Gonadotrophin-releasing hormone (GnRH) antagonists are similar in structure to natural GnRH (a hormone made by neurons in the hypothalamus) but that have an antagonistic effect. GnRH antagonists are peptide molecules that are made up multiple, often synthetically produced amino acids. GnRH antagonists compete with natural GnRH for binding to GnRH receptors, thus decreasing or blocking GnRH action in the body.
GnRH antagonists competitively and reversibly bind to GnRH receptors in the pituitary gland, blocking the release of luteinising hormone (LH) and follicle-stimulating hormone (FSH) from the pituitary. Inwomen it leads to suppression of oestrogen release from the ovaries.
Currently approved GnRH antagonists include Cetrorelix, Ganirelix, Abarelix, Degarelix.
GnRH antagonists are administered by either intramuscular injection (abarelix) or subcutaneous injection (cetrorelix, degarelix and ganirelix).
GnRH antagonists are also being investigated in the treatment of women with hormone-sensitive breast cancer and some benign disorders such as endometriosis and uterine fibroids. In endometriosis, the GnRH antagonist JV-1-36 has been shown to inhibit endometriotic cell proliferation and survival.
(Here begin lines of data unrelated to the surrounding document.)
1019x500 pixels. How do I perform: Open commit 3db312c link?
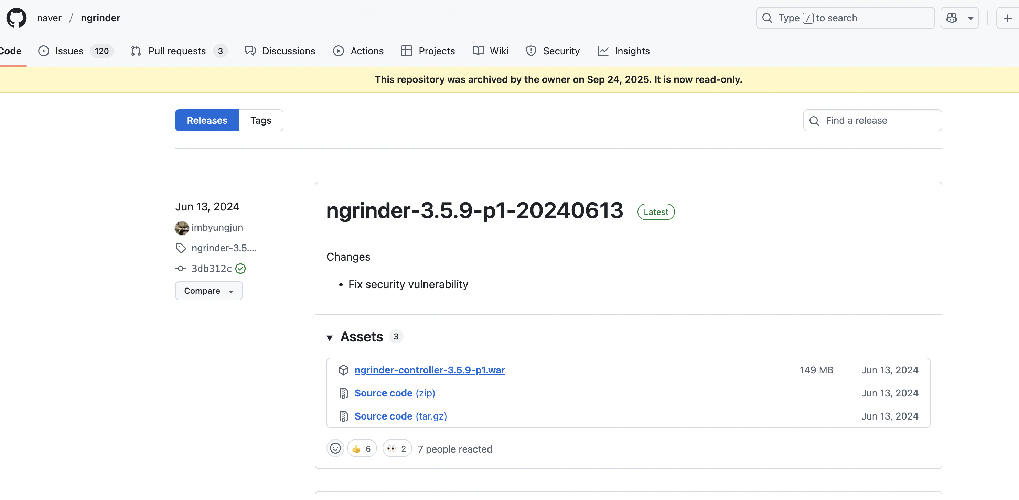(x=211, y=268)
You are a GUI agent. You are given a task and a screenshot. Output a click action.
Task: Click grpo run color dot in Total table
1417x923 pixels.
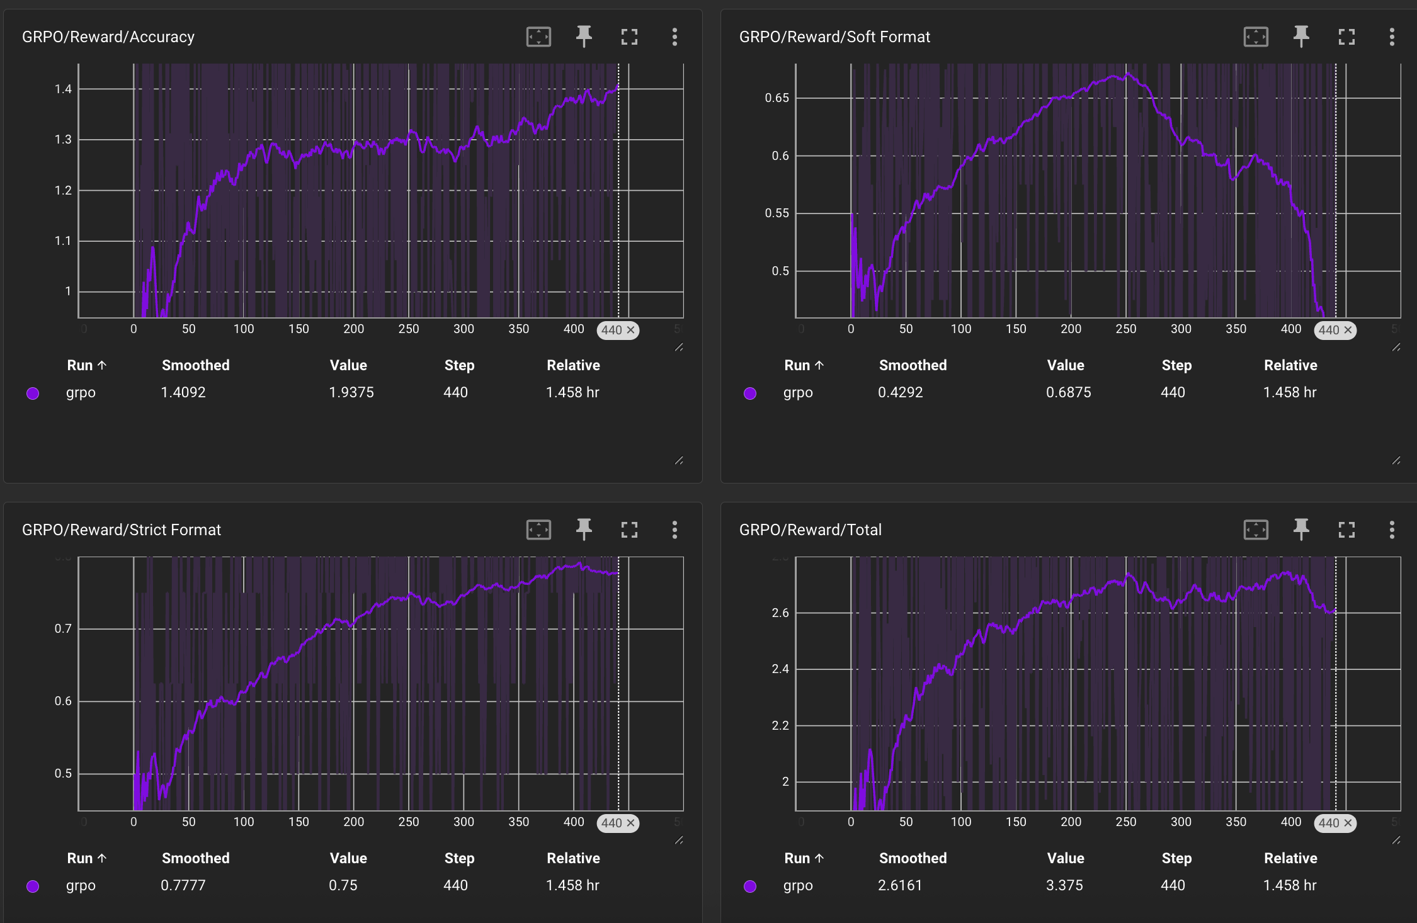point(750,886)

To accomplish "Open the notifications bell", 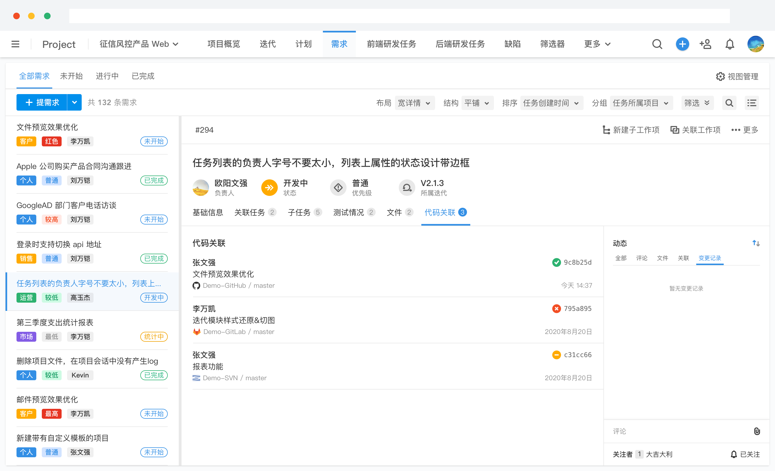I will pos(730,44).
As with all hormonal therapies, GnRH antagonists are commonly associated with hormonal side effects such as hot flushes, headache, nausea and weight gain. When used in fertility treatment they can also be associated with abdominal pain and ovarian hyperstimulation. Subcutaneously administered agents are also associated with injection-site reactions and abarelix has been linked with immediate-onset systemic allergic reactions.